[Element and text position data]

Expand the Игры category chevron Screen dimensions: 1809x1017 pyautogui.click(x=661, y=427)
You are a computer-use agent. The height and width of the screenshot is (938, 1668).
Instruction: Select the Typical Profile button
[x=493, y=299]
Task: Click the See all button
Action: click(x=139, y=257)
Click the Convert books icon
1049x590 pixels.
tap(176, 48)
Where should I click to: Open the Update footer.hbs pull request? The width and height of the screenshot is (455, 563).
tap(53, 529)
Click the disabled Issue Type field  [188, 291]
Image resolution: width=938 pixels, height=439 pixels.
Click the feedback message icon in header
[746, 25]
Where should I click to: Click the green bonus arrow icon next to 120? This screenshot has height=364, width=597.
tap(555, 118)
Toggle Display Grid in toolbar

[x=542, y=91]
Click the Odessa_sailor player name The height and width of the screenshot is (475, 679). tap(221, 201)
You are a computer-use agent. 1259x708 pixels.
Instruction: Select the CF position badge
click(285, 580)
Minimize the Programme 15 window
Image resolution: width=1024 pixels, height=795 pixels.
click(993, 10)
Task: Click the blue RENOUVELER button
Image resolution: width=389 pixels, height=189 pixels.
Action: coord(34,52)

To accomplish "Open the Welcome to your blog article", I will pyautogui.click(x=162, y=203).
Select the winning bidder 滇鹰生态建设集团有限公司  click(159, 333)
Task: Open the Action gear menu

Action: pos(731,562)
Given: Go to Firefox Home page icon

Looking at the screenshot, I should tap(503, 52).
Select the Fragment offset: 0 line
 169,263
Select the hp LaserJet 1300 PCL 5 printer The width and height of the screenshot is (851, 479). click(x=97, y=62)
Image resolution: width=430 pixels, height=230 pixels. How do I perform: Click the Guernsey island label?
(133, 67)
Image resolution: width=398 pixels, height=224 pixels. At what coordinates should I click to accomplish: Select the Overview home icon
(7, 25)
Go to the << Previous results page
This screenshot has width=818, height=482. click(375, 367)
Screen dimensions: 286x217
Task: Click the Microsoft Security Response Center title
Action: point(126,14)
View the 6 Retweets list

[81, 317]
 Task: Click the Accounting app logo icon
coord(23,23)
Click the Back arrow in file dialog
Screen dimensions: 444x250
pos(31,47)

#### [TASK TO CARRY OUT]
Please extract every line of the data above and reproduce each one without any change.

#### [CORRECT RESPONSE]
Expand the Игры category chevron Screen dimensions: 1809x1017 pyautogui.click(x=661, y=427)
You are a computer-use agent. The height and width of the screenshot is (938, 1668).
Instruction: Select the Typical Profile button
[x=493, y=299]
Task: Click the See all button
Action: click(x=139, y=257)
Click the Convert books icon
1049x590 pixels.
tap(176, 48)
Where should I click to: Open the Update footer.hbs pull request? The width and height of the screenshot is (455, 563).
tap(53, 529)
Click the disabled Issue Type field  [188, 291]
Image resolution: width=938 pixels, height=439 pixels.
Click the feedback message icon in header
[746, 25]
Where should I click to: Click the green bonus arrow icon next to 120? This screenshot has height=364, width=597.
tap(555, 118)
Toggle Display Grid in toolbar

[x=542, y=91]
Click the Odessa_sailor player name The height and width of the screenshot is (475, 679). tap(221, 201)
You are a computer-use agent. 1259x708 pixels.
Instruction: Select the CF position badge
click(285, 580)
Minimize the Programme 15 window
Image resolution: width=1024 pixels, height=795 pixels.
click(993, 10)
Task: Click the blue RENOUVELER button
Image resolution: width=389 pixels, height=189 pixels.
Action: coord(34,52)

To accomplish "Open the Welcome to your blog article", I will pyautogui.click(x=162, y=203).
Select the winning bidder 滇鹰生态建设集团有限公司  click(159, 333)
Task: Open the Action gear menu

Action: pos(731,562)
Given: Go to Firefox Home page icon

Looking at the screenshot, I should tap(503, 52).
Select the Fragment offset: 0 line
 169,263
Select the hp LaserJet 1300 PCL 5 printer The width and height of the screenshot is (851, 479). click(x=97, y=62)
Image resolution: width=430 pixels, height=230 pixels. How do I perform: Click the Guernsey island label?
(133, 67)
Image resolution: width=398 pixels, height=224 pixels. At what coordinates should I click to accomplish: Select the Overview home icon
(7, 25)
Go to the << Previous results page
This screenshot has width=818, height=482. click(375, 367)
Screen dimensions: 286x217
Task: Click the Microsoft Security Response Center title
Action: point(126,14)
View the 6 Retweets list

[81, 317]
 Task: Click the Accounting app logo icon
coord(23,23)
Click the Back arrow in file dialog
Screen dimensions: 444x250
pos(31,47)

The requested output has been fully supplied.